====== DATA ROWS ======

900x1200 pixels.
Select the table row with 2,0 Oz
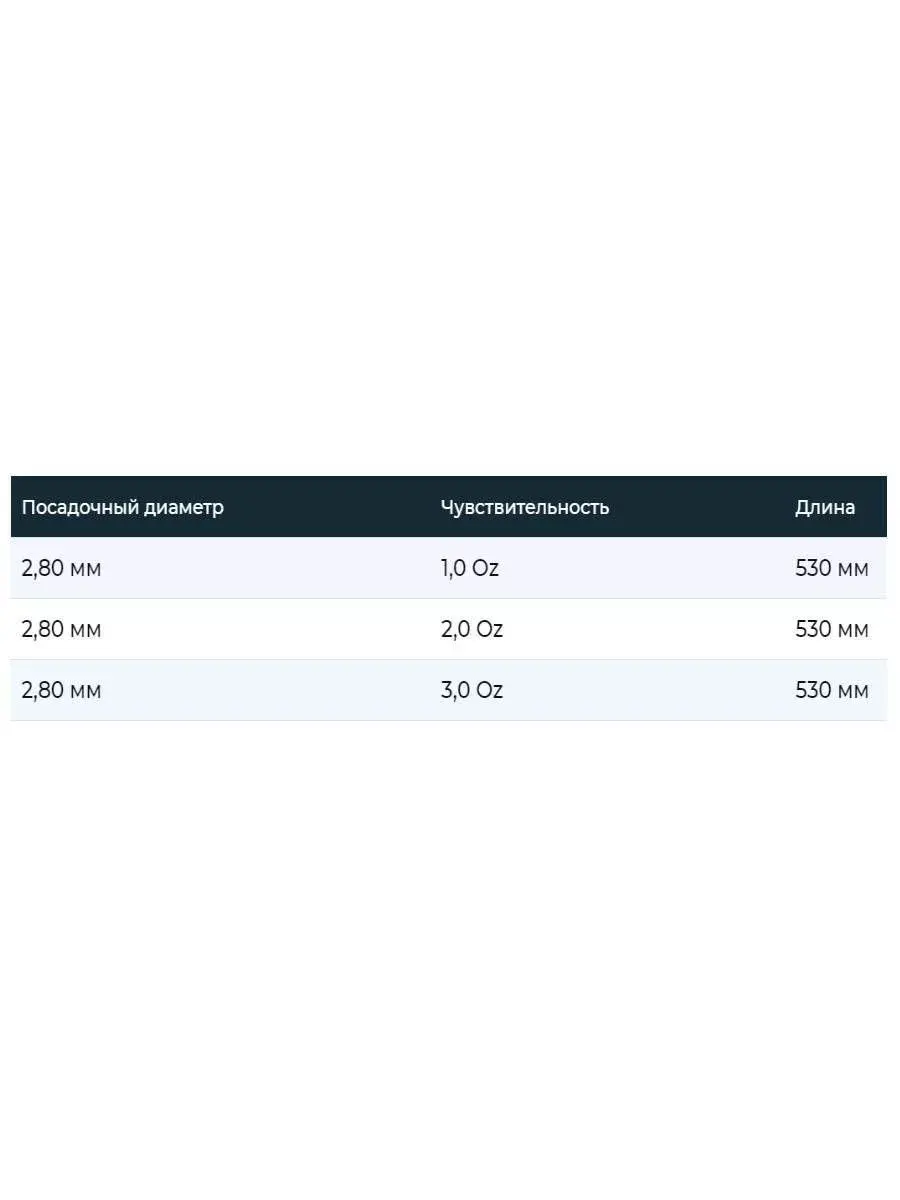click(449, 629)
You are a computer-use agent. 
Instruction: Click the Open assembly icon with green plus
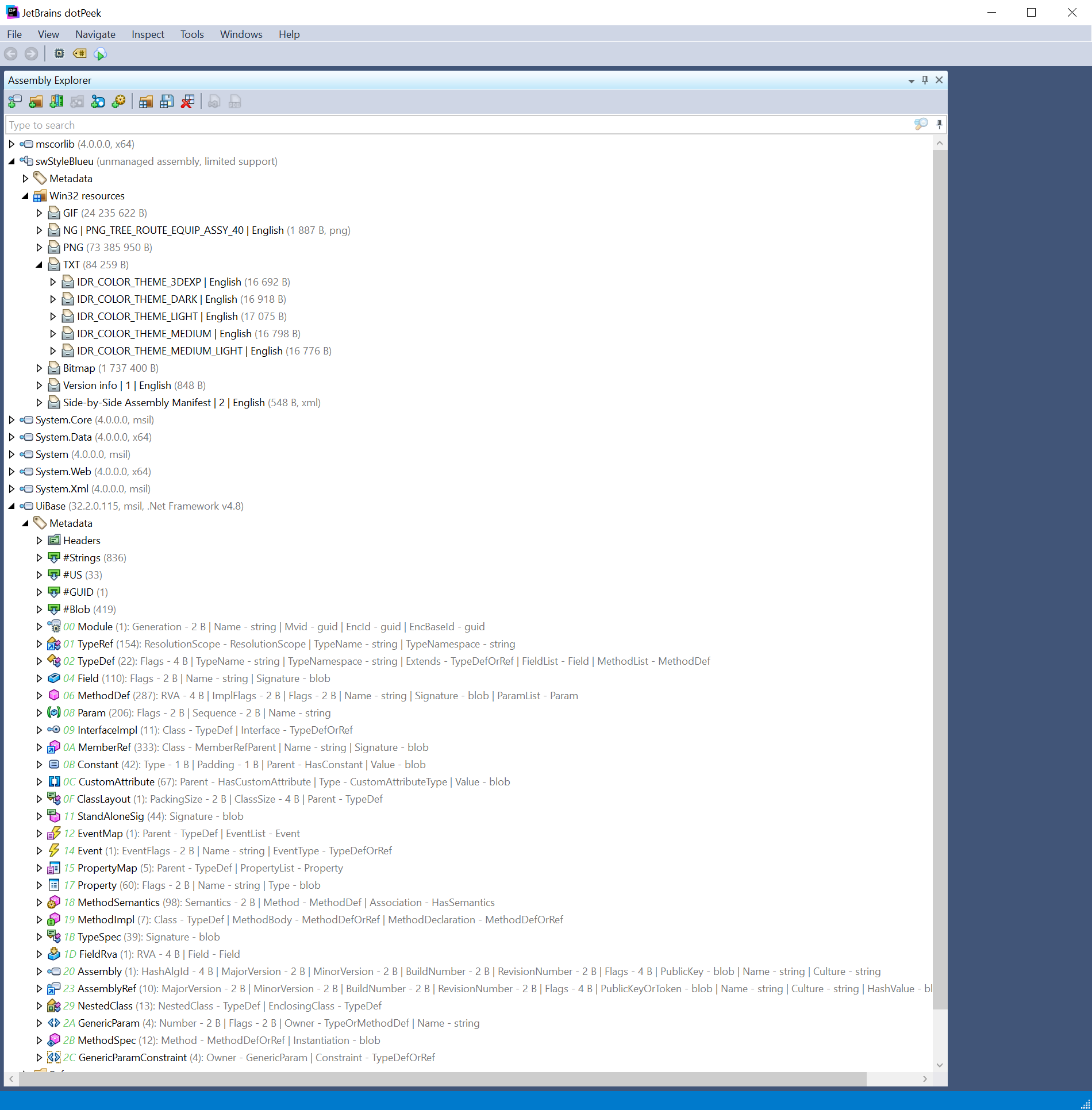pos(15,102)
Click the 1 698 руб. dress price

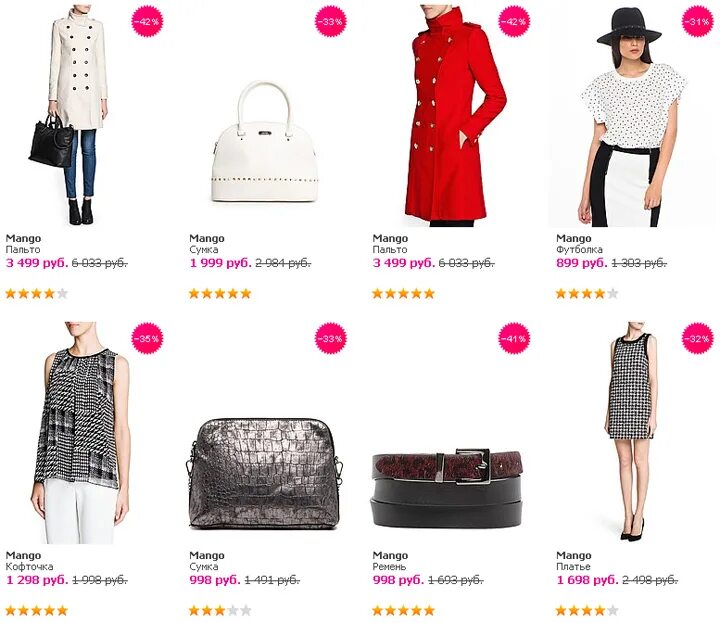(x=587, y=580)
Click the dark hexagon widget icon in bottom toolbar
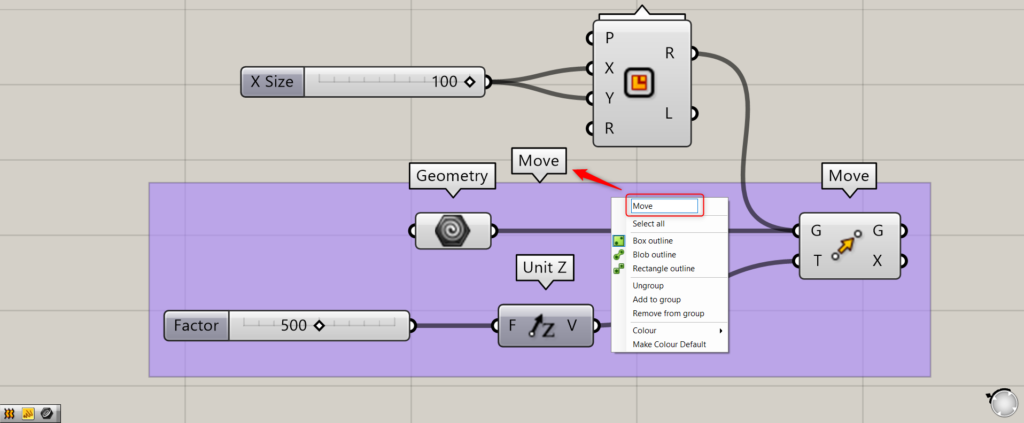The height and width of the screenshot is (423, 1024). pos(46,412)
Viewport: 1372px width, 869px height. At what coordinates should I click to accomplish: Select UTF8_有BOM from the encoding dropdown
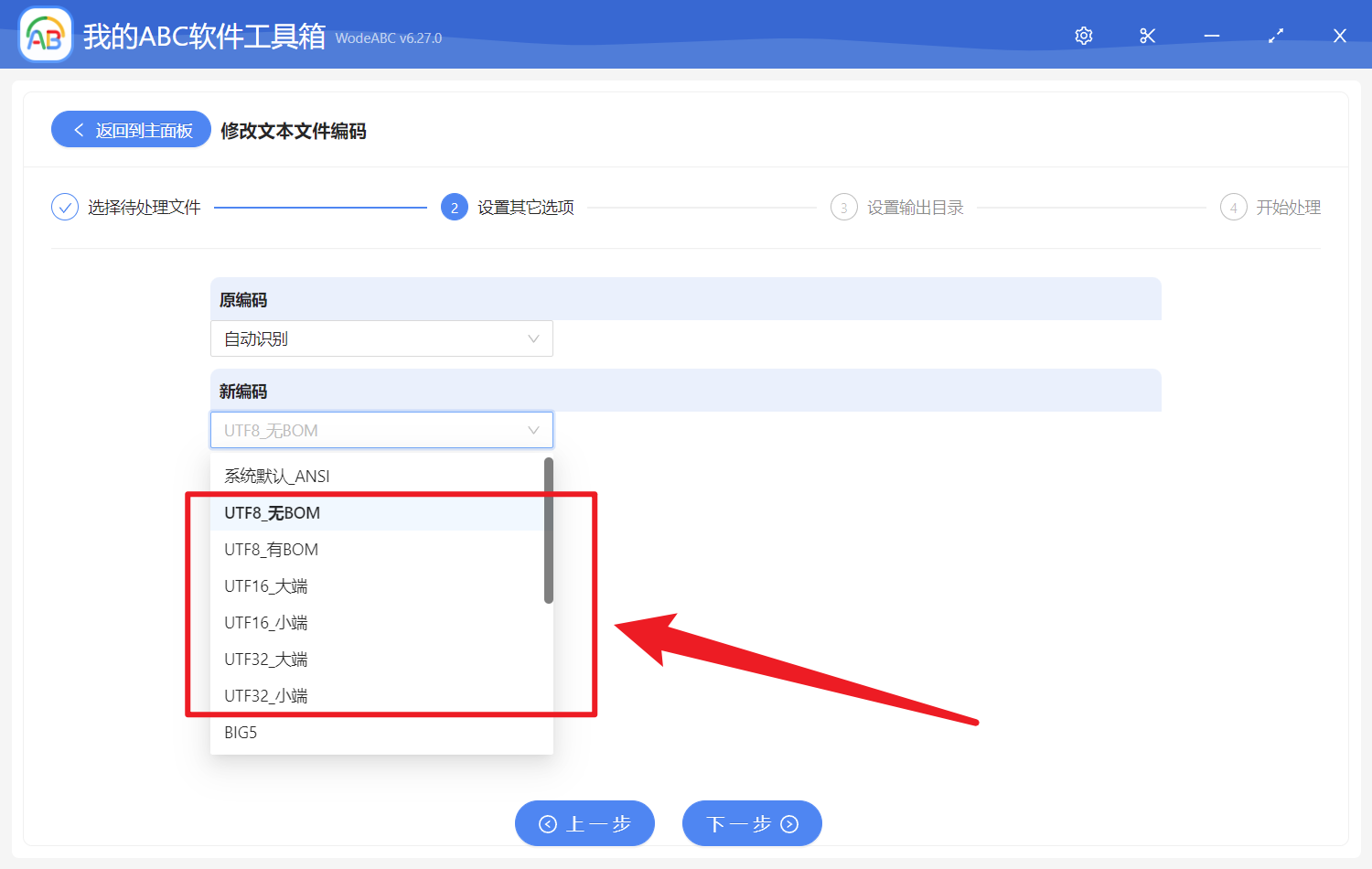tap(271, 549)
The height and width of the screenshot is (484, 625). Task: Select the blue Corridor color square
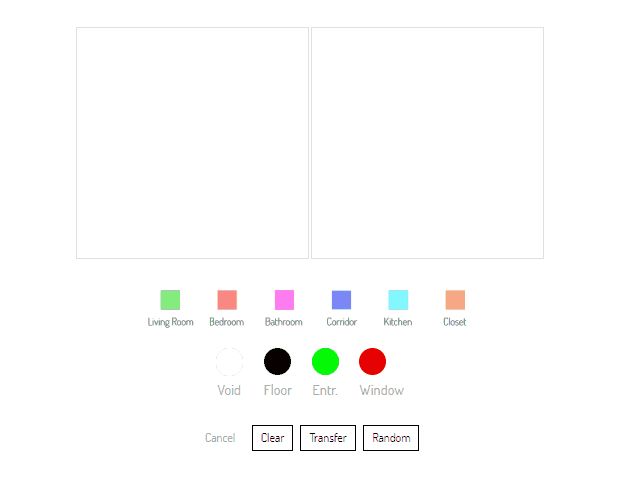tap(341, 300)
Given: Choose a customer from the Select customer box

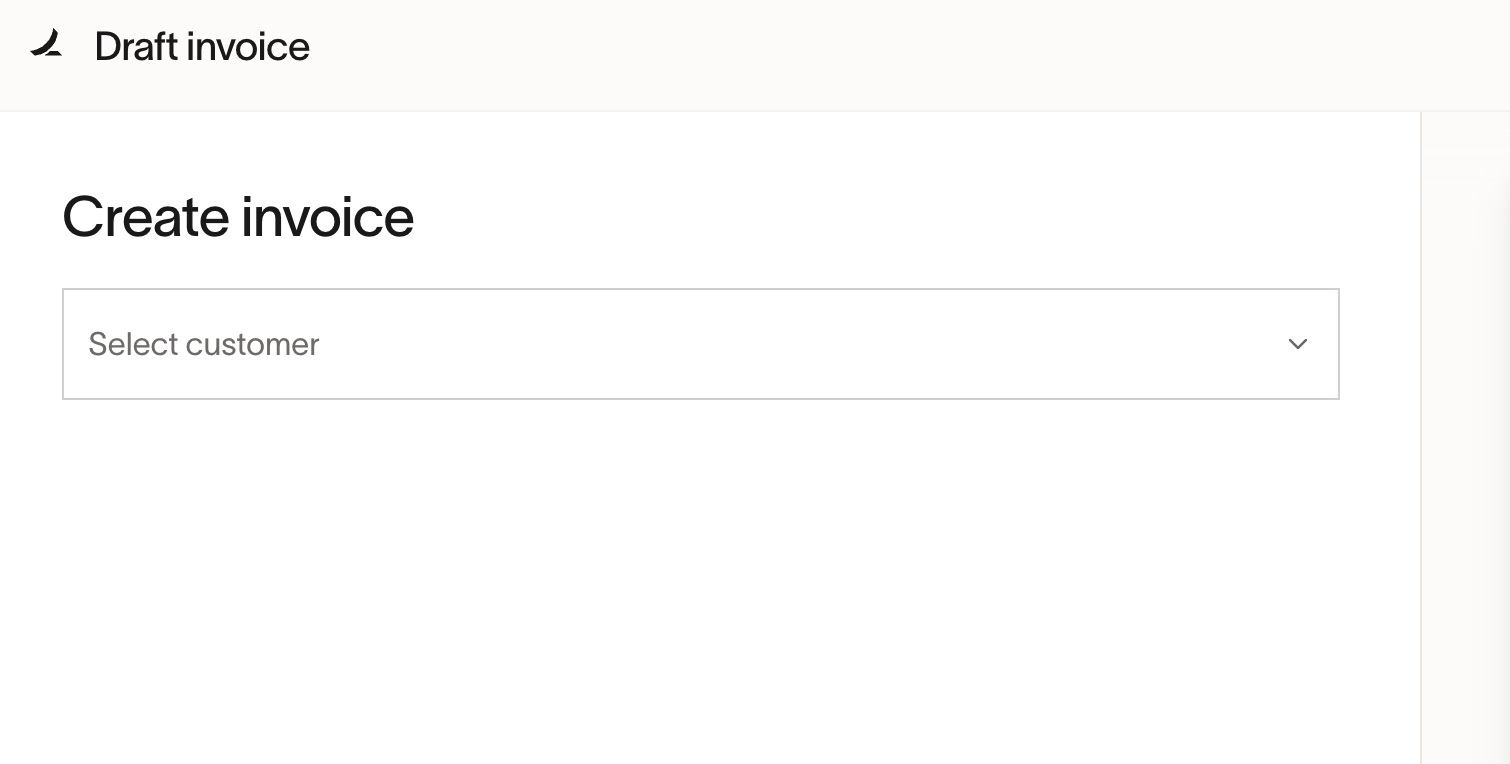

======

## EXERCISE DIRECTIONS
Retype every line of the data above without changes, leaving out the pictures.

## ANSWER TO THE PROBLEM
900x1200 pixels.
Select the table row with 2,0 Oz
click(449, 629)
You are a computer-use agent. 
Instruction: Click the Open assembly icon with green plus
pos(15,102)
Click the 1 698 руб. dress price

(x=587, y=580)
Click the dark hexagon widget icon in bottom toolbar
The height and width of the screenshot is (423, 1024). pos(46,412)
Viewport: 1372px width, 869px height. At what coordinates should I click to accomplish: Select UTF8_有BOM from the encoding dropdown
tap(271, 549)
The height and width of the screenshot is (484, 625). Task: Select the blue Corridor color square
tap(341, 300)
Given: Choose a customer from the Select customer box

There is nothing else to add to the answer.